We would like to ask all of our friends in the federal sector to take a moment this season to remember Joey Nolan, the son of one of Dan's cousins in Connecticut. Joey's dad got the worst news any dad can receive last week. He was informed that Joey had been killed in action in Fallujah. That's close to 2,000 reasons why this war makes no sense. Please say a prayer for Joey and his family and ask that God's peace will comfort them.

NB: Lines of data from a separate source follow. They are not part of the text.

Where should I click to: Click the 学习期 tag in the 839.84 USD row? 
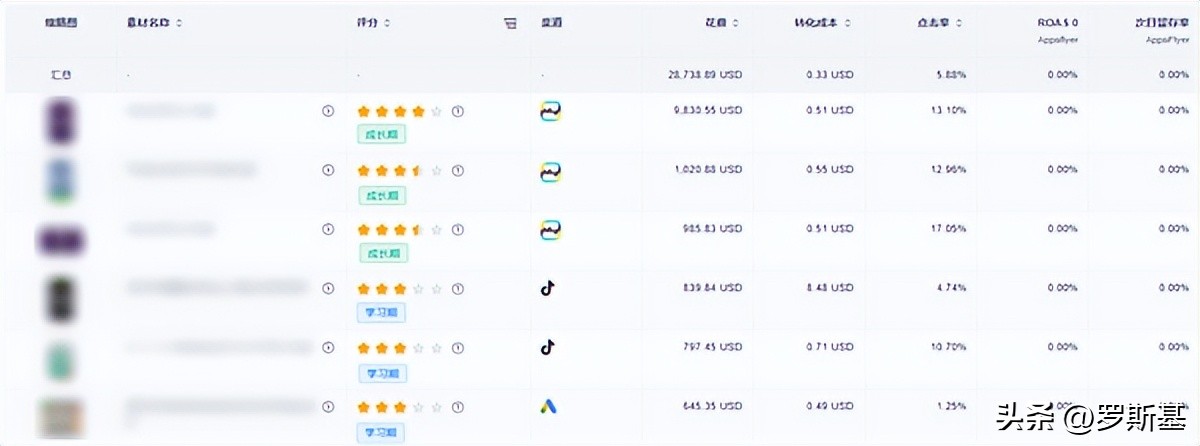click(x=382, y=313)
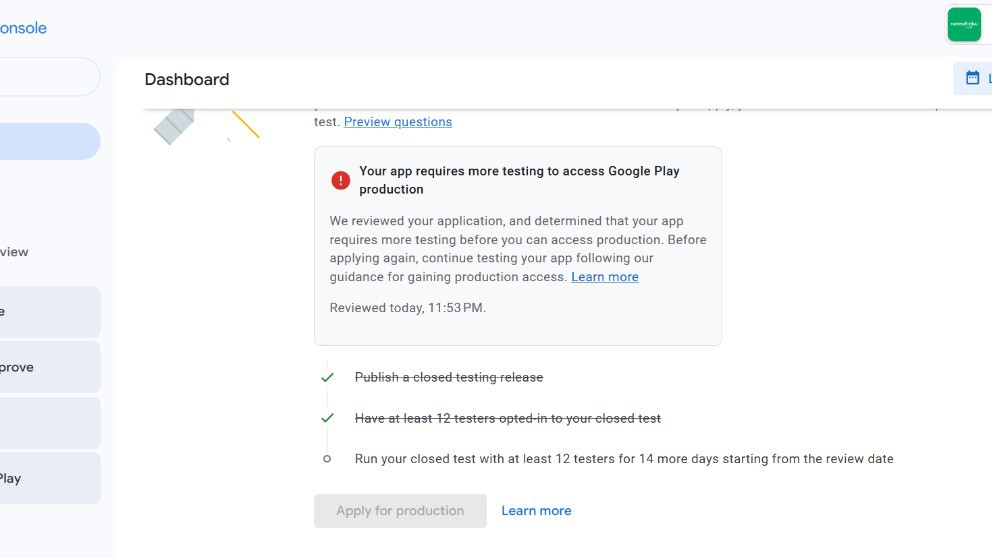Select the highlighted active sidebar item
The height and width of the screenshot is (558, 992).
click(x=50, y=142)
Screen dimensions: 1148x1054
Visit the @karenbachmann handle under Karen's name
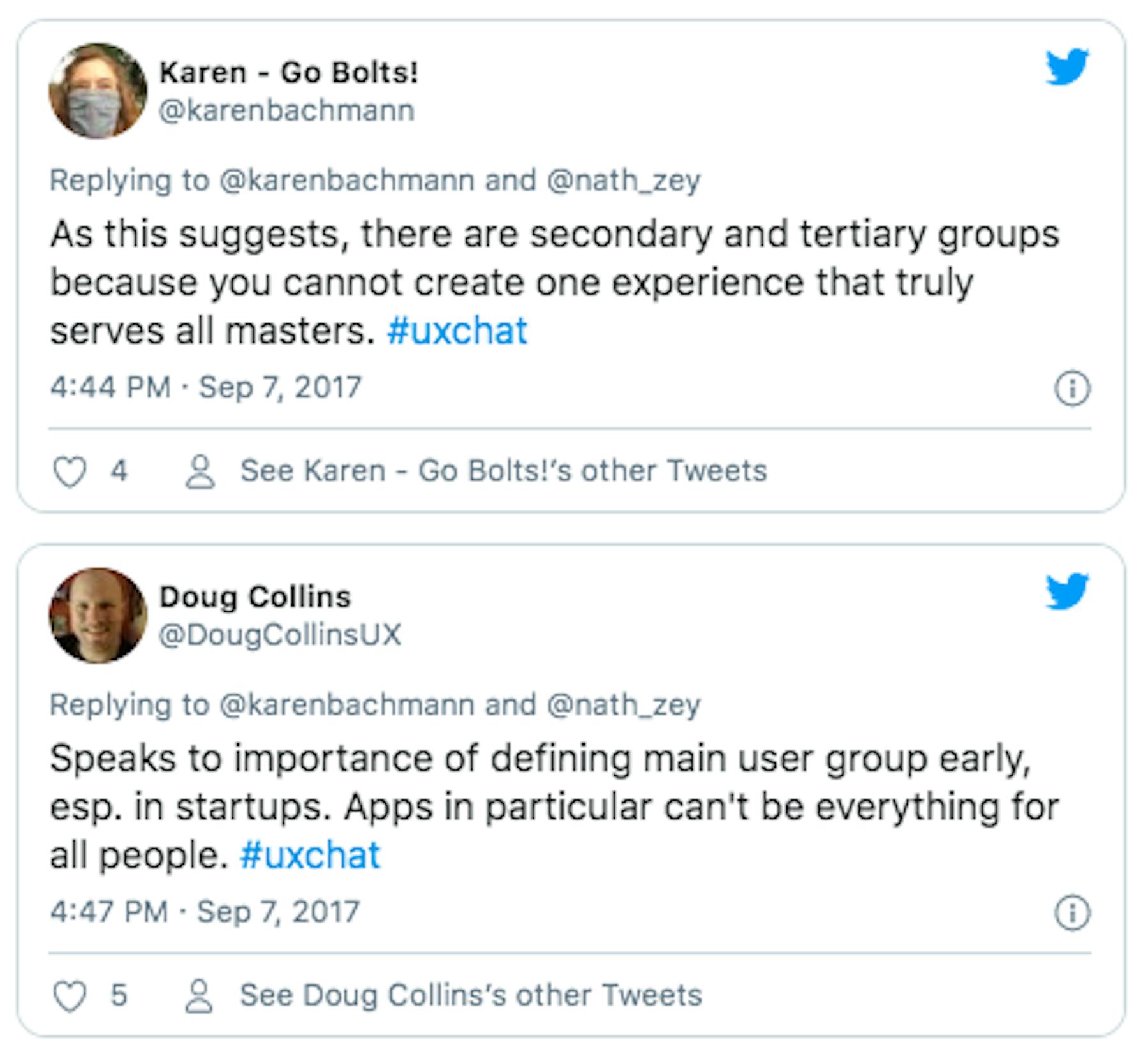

It's About Time – for Travel
One of the long standing abuses in federal employment is the law that says that time spent traveling outside duty time is not considered "hours of work" and so cannot be compensated. Congress finally fixed this, though with compensatory time and not overtime. The bill is S. 129, which has now been enacted into law, and which amends 5 USC 5550b. The law now provides that each hour in a travel status is treated as an hour of work for purposes of calculating compensatory time off.
More Rules for Unions
The Bush administration continues its assault on Unions by drowning them in paperwork requirements. First, there was the proposal to require Unions to give more information in the forms they file with the Labor Department. Now, the Labor Department has proposed a rule about publicizing the Union members' "Bill of Rights" from a law passed back in the 1950's. 69 Federal Register 64226 (November 3, 2004). According to the proposed rule Unions would have to inform all their members of such rights as the right to participate in Union activity, the right to freedom of speech and the right to have a voice in setting dues rates. Another interesting provision would allow the Labor Department to investigate and prosecute violations of the rule on its own instead of waiting for complaints from members. Comments are due by January 3, 2005, after which the Labor Department will issue its final rules.
It's Not Backpay
Following the lead of a D.C. Circuit decision about 10 years ago, the FLRA continues to strike down arbitrator awards of financial compensation unless they fit within the framework of the Backpay Act. The rationale is that the Backpay Act is the only waiver of sovereign immunity that would allow the government to pay money to employees. In Federal Bureau of Prisons, 59 FLRA No. 147 (2004), the arbitrator found that the agency improperly required an employee to obtain medical documentation for a short absence. As part of his remedy, the arbitrator ordered the agency to pay the employee's co-pay and mileage expenses for his doctor visit. The FLRA set aside the award on the basis that it amounted to money damages not covered by the Backpay Act.
Walking Out of a Meeting
The decision in Internal Revenue Service, 60 FLRA No. 50 (2004), involved an employee who filed a grievance over a counseling memo. The supervisor called him into a meeting about the grievance at which point he said he wanted a Union representative. She refused to allow this and he left the meeting without permission. For this, the agency suspended him. The FLRA said this was an unfair labor practice. They ruled it was improper for the supervisor to call the employee into a meeting to discuss his grievance and that his decision to walk out of the meeting without permission did not amount to "flagrant misconduct" and so was protected by law.
No Leg? No Disability?
It is always amusing to watch how far right-wing judges will go to repeal the Americans with Disabilities Act. The Supreme Court has sharply limited the reach of the ADA over the past 10 years, ruling that disabilities just about have to keep you from working before they are covered by the ADA. The Texas Supreme Court was faced with a woman whose leg was amputated at the knee and who uses a prosthesis and walks with a limp. In Little v. Texas Department of Criminal Justice, 42 GERR 1057 (2004), both the trial court and the appeals court ruled she was not covered by the ADA because she could walk. The Texas Supreme Court, thankfully, said this was ridiculous and that she is significantly restricted as to the manner in which she walks compared to the general population. The Texas Supreme Court sent the case back to the lower court for a trial.
Fifth Amendment Right
In Franklin v. Evanston, 42 GERR 951 (7th Cir. 2004), the court discussed the Constitutional rights of public employees. The employee had been arrested for possession of marijuana and refused to answer questions about the case from his employer. The employer then fired him. The court ruled that the employer acted improperly by firing the employee for refusing to answer questions about his arrest. The employee had the right under the Fifth Amendment, said the court, to remain silent about these questions, because his answers could incriminate him. The court emphasized that it might be acceptable for the employer to fire the employee for marijuana possession but it was not acceptable to fire him for exercising his Fifth Amendment right to remain silent.